Although a preferred embodiment of the present invention has been described for illustrative purposes, those skilled in the art will appreciate that various modifications, additions and substitutions are possible, without departing from the scope and spirit of the invention as disclosed in the accompanying claims. Therefore, the embodiments disclosed in the present invention are intended to illustrate the scope of the technical idea of the present invention, and the scope of the present invention is not limited by the embodiment. The scope of the present invention shall be construed on the basis of the accompanying claims in such a manner that all of the technical ideas included within the scope equivalent to the claims belong to the present invention.

Claims

1. A radar apparatus comprising:

an antenna device comprising two or more antennas, and an antenna attachment device formed with a plurality of faces so that the two or more antennas are attached to the antenna attachment device;

a signal transmission/reception module configured to transmit signals through the two or more antennas, and to receive signals reflected from a neighboring object; and

a signal processing module configured to conduct a signal processing to detect the neighboring object,

wherein the plurality of faces includes two or more antenna attachment faces, and normal vectors respective for the two or more antenna attachment faces take different directions, and

wherein at least one of the signal transmission/reception module and the signal processing module is configured as a circuit on at least one of the plurality of faces formed on the antenna attachment device.

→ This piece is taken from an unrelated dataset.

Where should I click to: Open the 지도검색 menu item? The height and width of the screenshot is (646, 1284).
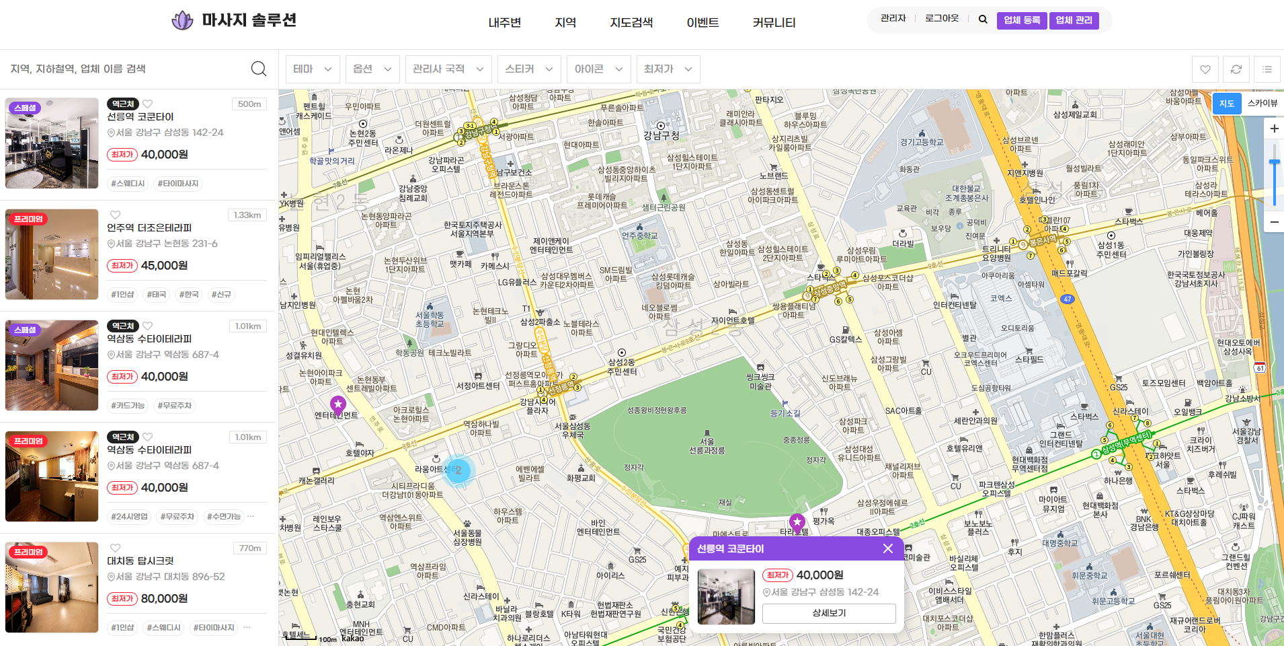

2. The radar apparatus as claimed in claim 1, wherein an angle formed by the normal vectors respective for the two or more antenna attachment faces is determined according to a detection angle of each of the two or more antennas attached to the two or more antenna attachment faces.

3. The radar apparatus as claimed in claim 1, wherein the radar apparatus is mounted on a vehicle at a mounting angle determined according to a detection angle of each of the two or more antennas attached to the two or more antenna attachment faces.

4. The radar apparatus as claimed in claim 2, wherein the detection angle of each of the two or more antennas is a design value determined according to information for a range of the non-detected region.

5. The radar apparatus as claimed in claim 3, wherein the detection angle of each of the two or more antennas is a design value determined according to information for a range of the non-detected region.

6. The radar apparatus as claimed in claim 1, wherein each of the two or more antennas includes one or more array antennas.